YOUR GOAL — Word for word, set down every line of the entries below from the line with "The height and width of the screenshot is (1186, 1922)." to the line with "Viewport: 1186px width, 515px height.", including both, and no other line.

Start of Block

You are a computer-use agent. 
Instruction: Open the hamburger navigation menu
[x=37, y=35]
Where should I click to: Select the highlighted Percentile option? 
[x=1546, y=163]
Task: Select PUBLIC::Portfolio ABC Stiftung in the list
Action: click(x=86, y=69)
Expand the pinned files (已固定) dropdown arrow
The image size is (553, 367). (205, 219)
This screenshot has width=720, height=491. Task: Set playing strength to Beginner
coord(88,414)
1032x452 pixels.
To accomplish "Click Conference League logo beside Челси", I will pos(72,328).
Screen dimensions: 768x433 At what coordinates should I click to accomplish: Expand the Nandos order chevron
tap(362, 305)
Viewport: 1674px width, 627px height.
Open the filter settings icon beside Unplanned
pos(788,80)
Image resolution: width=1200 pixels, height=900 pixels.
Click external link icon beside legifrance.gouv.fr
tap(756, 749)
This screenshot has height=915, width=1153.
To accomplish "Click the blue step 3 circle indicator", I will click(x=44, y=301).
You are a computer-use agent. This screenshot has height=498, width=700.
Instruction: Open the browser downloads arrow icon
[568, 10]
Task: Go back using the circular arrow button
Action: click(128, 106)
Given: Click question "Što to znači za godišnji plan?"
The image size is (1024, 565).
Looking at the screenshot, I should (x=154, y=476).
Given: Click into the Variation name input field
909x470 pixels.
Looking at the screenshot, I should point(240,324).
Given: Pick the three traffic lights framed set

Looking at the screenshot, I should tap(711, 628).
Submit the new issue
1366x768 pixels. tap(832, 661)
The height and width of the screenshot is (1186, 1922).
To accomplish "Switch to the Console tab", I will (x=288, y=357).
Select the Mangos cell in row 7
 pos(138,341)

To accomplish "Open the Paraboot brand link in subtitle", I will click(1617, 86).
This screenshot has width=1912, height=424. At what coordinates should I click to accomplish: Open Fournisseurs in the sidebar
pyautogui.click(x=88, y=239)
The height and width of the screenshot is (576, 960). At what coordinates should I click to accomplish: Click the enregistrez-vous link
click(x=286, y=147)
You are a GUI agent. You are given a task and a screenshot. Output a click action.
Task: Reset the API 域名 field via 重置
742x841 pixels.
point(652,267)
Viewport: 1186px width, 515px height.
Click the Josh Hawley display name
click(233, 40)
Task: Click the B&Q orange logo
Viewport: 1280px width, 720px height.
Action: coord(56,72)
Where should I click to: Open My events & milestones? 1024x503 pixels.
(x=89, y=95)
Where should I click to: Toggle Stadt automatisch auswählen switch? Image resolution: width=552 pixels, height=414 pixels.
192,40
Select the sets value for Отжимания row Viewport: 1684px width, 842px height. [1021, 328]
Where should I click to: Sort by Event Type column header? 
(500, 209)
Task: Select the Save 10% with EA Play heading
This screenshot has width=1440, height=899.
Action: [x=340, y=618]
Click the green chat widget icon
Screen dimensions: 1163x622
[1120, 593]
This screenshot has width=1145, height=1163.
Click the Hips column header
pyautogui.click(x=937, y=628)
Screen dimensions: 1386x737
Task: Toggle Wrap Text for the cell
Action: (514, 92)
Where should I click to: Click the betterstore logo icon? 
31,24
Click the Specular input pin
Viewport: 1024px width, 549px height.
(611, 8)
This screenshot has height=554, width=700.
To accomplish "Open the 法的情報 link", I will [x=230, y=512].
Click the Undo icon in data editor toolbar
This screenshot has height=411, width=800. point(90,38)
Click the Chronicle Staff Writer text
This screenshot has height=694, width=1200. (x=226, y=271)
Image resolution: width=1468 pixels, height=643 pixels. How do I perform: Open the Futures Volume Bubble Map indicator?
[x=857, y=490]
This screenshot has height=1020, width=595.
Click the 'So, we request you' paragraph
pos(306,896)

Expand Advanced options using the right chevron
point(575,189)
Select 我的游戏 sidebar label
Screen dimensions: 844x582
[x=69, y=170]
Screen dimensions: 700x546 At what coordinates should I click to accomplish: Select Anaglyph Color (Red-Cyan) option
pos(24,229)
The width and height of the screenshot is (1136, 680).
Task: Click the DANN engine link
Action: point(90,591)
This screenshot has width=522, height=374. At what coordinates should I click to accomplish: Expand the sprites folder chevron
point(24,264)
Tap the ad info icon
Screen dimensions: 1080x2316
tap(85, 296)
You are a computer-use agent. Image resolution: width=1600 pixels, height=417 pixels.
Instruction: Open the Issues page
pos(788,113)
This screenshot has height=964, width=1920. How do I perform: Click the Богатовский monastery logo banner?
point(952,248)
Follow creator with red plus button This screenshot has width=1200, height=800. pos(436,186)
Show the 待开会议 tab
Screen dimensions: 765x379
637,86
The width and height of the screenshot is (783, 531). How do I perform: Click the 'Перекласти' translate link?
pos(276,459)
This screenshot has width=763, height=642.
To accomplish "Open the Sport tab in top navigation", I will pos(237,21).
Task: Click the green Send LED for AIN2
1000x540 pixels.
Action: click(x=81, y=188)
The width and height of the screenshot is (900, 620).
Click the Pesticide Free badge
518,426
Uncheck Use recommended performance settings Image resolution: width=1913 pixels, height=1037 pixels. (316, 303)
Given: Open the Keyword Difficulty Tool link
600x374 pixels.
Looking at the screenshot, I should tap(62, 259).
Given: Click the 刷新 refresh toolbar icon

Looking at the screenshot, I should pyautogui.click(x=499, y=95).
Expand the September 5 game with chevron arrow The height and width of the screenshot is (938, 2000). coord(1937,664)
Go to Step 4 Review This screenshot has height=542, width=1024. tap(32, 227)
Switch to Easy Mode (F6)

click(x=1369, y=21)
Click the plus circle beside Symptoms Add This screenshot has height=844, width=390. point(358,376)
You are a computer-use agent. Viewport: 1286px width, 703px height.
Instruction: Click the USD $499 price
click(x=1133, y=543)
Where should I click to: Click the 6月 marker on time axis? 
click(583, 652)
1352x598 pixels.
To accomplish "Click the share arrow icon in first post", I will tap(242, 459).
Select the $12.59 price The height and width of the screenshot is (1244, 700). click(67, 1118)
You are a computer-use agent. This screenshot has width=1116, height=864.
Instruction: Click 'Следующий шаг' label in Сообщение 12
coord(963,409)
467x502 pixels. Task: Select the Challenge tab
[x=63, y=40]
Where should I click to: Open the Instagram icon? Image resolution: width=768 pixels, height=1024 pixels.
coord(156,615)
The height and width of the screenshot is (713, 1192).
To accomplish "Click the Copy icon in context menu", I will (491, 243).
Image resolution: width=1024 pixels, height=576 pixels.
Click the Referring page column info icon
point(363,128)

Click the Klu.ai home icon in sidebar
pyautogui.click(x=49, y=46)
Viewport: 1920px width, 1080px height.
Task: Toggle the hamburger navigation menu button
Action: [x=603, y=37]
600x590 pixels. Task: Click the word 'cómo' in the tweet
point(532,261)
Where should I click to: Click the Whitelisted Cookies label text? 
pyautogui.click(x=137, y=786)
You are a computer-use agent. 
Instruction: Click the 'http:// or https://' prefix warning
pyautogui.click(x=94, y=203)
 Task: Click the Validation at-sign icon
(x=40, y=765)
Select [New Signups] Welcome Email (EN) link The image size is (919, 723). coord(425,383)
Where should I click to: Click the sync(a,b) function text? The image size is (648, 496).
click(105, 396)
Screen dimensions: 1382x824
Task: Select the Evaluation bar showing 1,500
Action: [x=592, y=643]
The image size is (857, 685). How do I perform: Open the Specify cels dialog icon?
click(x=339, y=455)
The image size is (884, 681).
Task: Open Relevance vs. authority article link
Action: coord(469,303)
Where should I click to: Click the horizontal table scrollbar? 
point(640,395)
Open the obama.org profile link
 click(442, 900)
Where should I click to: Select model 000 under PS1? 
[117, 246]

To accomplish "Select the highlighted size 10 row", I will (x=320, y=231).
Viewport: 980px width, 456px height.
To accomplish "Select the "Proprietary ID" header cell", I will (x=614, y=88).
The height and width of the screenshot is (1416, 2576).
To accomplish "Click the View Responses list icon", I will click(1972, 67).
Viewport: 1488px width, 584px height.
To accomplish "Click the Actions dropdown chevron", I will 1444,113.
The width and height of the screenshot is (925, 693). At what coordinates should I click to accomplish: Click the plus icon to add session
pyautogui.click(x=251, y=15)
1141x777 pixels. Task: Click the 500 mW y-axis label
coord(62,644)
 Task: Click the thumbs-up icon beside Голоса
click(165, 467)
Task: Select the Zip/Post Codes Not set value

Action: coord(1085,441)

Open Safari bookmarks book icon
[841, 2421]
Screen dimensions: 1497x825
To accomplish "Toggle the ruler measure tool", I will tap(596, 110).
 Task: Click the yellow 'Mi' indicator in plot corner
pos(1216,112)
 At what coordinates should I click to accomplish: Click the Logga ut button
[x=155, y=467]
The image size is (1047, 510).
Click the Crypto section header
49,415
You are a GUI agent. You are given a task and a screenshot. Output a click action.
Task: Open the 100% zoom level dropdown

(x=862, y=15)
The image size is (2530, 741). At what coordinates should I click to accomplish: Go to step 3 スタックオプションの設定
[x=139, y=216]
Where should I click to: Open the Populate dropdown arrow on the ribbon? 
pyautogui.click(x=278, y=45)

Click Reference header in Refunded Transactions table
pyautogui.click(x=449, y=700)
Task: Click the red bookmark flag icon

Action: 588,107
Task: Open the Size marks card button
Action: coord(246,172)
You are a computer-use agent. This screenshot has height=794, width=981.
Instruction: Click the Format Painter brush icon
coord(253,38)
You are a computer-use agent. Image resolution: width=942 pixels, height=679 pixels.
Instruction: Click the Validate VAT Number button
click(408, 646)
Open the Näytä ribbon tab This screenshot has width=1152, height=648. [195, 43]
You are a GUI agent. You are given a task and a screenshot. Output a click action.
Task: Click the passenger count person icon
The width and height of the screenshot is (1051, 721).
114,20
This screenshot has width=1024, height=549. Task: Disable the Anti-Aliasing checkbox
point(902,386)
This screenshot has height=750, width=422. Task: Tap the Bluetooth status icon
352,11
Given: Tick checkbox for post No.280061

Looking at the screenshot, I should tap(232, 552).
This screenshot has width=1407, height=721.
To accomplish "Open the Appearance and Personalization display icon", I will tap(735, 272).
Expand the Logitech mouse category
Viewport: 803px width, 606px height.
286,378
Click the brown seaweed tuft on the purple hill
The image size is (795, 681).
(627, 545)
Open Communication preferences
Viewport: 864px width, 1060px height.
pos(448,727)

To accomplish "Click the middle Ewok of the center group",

End of Block

RESPONSE —
The height and width of the screenshot is (1186, 1922).
To accomplish "Switch to the Console tab", I will (x=288, y=357).
Select the Mangos cell in row 7
 pos(138,341)

To accomplish "Open the Paraboot brand link in subtitle", I will click(1617, 86).
This screenshot has width=1912, height=424. At what coordinates should I click to accomplish: Open Fournisseurs in the sidebar
pyautogui.click(x=88, y=239)
The height and width of the screenshot is (576, 960). At what coordinates should I click to accomplish: Click the enregistrez-vous link
click(x=286, y=147)
You are a GUI agent. You are given a task and a screenshot. Output a click action.
Task: Reset the API 域名 field via 重置
742x841 pixels.
point(652,267)
Viewport: 1186px width, 515px height.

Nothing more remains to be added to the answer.